42. まず復習。前回はものごとを実現して行く力とは何か? という問いから始めました。そして、プラトン(前427/8~前347/8)とアリストテレス(前384~前322)の考え方を対比した。この世界の事物を作り上げる根本原理(力)は、イデアとデミウルゴス(事物を造る職人的な神)として世界の外に存在する、とプラトンは考えた。この考えは新プラトン派を経由して初期キリスト教の教義に組み込まれる。
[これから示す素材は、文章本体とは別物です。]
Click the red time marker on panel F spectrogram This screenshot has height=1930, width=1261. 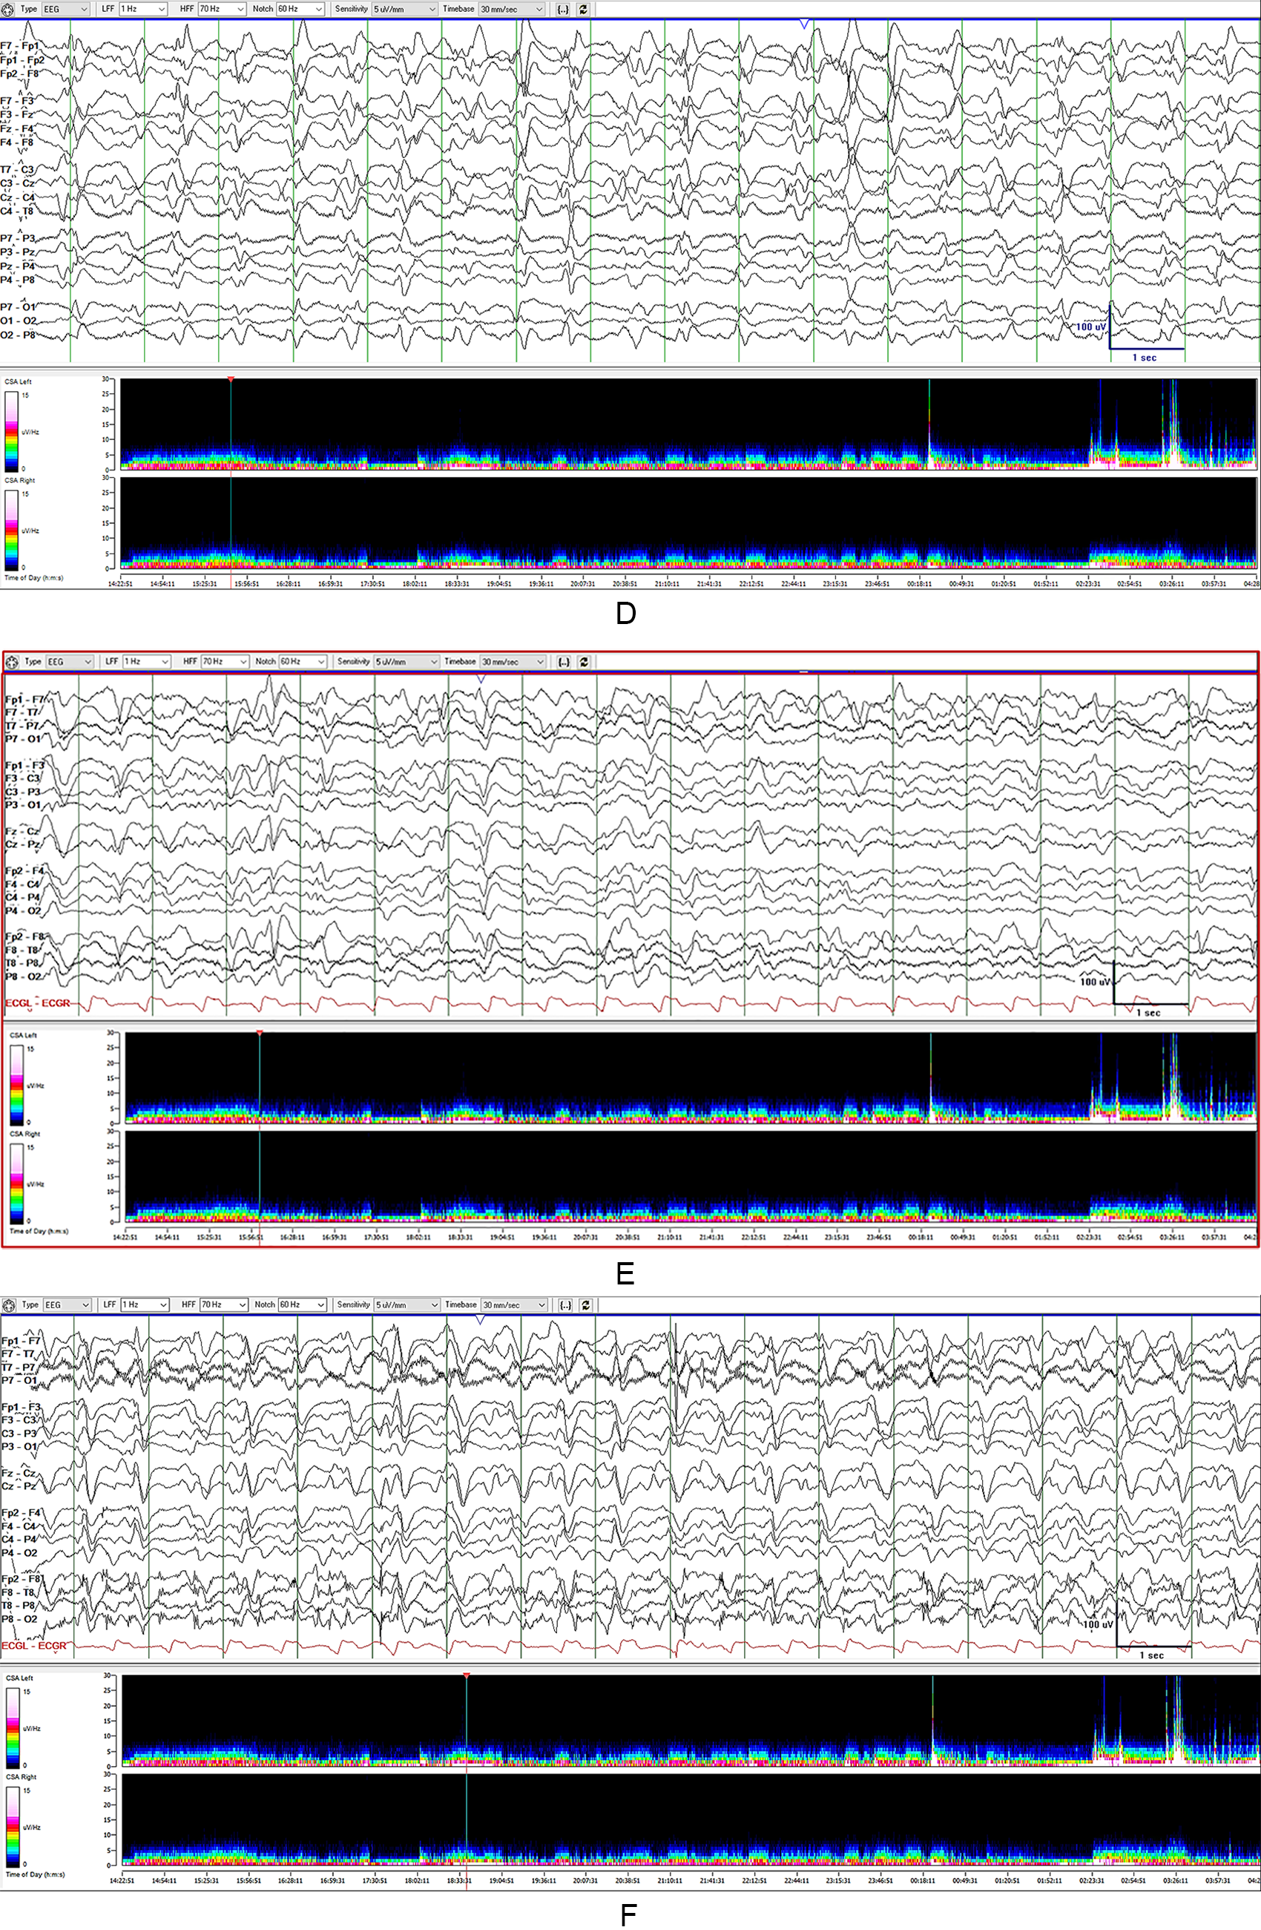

43. 他方、アリストテレスは、根本原理が事物の自然本性(ピュシス)としてこの世界の事物に内在すると考えた。根本原理の外在と内在という二つの立場は、トマス・アクィナス(1225~1274)の『神学大全』において折衷されてひとつになる。だが、それは、キリスト教神学のなかに、根本原理が世界に対して外在的か内在的か、という対立が仕込まれたことを意味した。この対立が難問を引き起こす。そして、プラトンとユダヤ-キリスト教とアリストテレスの三つ巴の哲学的・神学的な対立のなかから、西洋近代の自然科学が生み出される。

44. 前回は、大略以上のようなことを書きました。ここから話はどうなるのかというと、トマス的折衷をしりぞけるドゥンス・スコトゥス(1265/66-1308)やオッカムのウィリアム(1285頃-1347/9)などの神学者が現れる。これらの人々は、全能の神はみずからの意志を法として〝外から〟世界に押し付ける、という神意論(voluntarism)を唱えた。この流れが、徐々に有力になる。

45. これは、中世末から近代初頭にかけて、ユダヤ-キリスト教の伝統的な神の超越的外在性が強調されたことを意味する。デカルトやボイルやニュートンなど17世紀の哲学者・科学者たちは、神意論の神学に沿って自然の秩序を考えた。こうして、神がこの世界に押し付けた法、すなわち自然法ないし自然法則を見いだすために、自然の探究が進められるようになった。

46. このように、自然科学の始まりを神学の観点から説明する立場は、私の独自の見解ではなく、研究史があります。フランシス・オークリーの1961年の論文「キリスト教神学とニュートン科学:自然法則という概念の興隆」*が、1930年代の先行研究に言及しながらこの立場を簡潔に打ち出した。オークリーの論文には批判もあるが、その立場は広く支持を得たといってよい**。たとえば、ピーター・ハリスンは2002年の論文でオークリーを鋭く批判している。だが、ハリスン自身がその論文の冒頭で次のように指摘している。

「神意論が経験科学の発展にとって中心的な役割を果したとする考え方は、今では初期近代の歴史家のあいだでありふれた見解(a commonplace)になっている。」(Harrison 2002, 1)***

注*: Oakley, Francis. (1961). Christian Theology and the Newtonian Science: The Rise of the Concept of the Laws of Nature.  Church History, Vol.40, No.4, 433-457.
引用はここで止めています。